* **Given task**:
Please update the data below by replacing "GUI agent" with "interface assistant" and leave everything else unchanged.

* **Records supplied**:
########################################

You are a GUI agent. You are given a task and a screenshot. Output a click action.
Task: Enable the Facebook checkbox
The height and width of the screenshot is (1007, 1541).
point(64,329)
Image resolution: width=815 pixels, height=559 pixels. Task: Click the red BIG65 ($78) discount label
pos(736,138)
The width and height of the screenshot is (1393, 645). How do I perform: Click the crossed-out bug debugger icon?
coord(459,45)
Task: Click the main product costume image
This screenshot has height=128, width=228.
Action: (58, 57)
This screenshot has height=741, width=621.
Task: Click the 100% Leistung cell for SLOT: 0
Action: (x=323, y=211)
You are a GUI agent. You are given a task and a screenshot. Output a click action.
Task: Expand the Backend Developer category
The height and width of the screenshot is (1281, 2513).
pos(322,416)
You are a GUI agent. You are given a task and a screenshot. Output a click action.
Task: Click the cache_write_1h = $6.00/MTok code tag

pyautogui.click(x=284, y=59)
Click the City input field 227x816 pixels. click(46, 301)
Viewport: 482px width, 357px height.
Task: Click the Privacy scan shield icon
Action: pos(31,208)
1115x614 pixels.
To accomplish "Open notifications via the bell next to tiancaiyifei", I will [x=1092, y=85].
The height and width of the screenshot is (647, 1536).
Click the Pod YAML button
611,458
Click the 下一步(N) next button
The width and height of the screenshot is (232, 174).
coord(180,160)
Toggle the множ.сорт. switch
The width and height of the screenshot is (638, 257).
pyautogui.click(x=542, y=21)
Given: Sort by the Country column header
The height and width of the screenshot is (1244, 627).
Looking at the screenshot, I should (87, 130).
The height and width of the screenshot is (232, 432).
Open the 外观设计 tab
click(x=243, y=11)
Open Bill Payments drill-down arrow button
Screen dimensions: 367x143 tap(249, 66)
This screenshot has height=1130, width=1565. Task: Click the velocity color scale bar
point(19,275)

########################################

* **Correct output**:
You are a interface assistant. You are given a task and a screenshot. Output a click action.
Task: Enable the Facebook checkbox
The height and width of the screenshot is (1007, 1541).
point(64,329)
Image resolution: width=815 pixels, height=559 pixels. Task: Click the red BIG65 ($78) discount label
pos(736,138)
The width and height of the screenshot is (1393, 645). How do I perform: Click the crossed-out bug debugger icon?
coord(459,45)
Task: Click the main product costume image
This screenshot has height=128, width=228.
Action: (58, 57)
This screenshot has height=741, width=621.
Task: Click the 100% Leistung cell for SLOT: 0
Action: (x=323, y=211)
You are a interface assistant. You are given a task and a screenshot. Output a click action.
Task: Expand the Backend Developer category
The height and width of the screenshot is (1281, 2513).
pos(322,416)
You are a interface assistant. You are given a task and a screenshot. Output a click action.
Task: Click the cache_write_1h = $6.00/MTok code tag

pyautogui.click(x=284, y=59)
Click the City input field 227x816 pixels. click(46, 301)
Viewport: 482px width, 357px height.
Task: Click the Privacy scan shield icon
Action: pos(31,208)
1115x614 pixels.
To accomplish "Open notifications via the bell next to tiancaiyifei", I will [x=1092, y=85].
The height and width of the screenshot is (647, 1536).
Click the Pod YAML button
611,458
Click the 下一步(N) next button
The width and height of the screenshot is (232, 174).
coord(180,160)
Toggle the множ.сорт. switch
The width and height of the screenshot is (638, 257).
pyautogui.click(x=542, y=21)
Given: Sort by the Country column header
The height and width of the screenshot is (1244, 627).
Looking at the screenshot, I should (87, 130).
The height and width of the screenshot is (232, 432).
Open the 外观设计 tab
click(x=243, y=11)
Open Bill Payments drill-down arrow button
Screen dimensions: 367x143 tap(249, 66)
This screenshot has height=1130, width=1565. Task: Click the velocity color scale bar
point(19,275)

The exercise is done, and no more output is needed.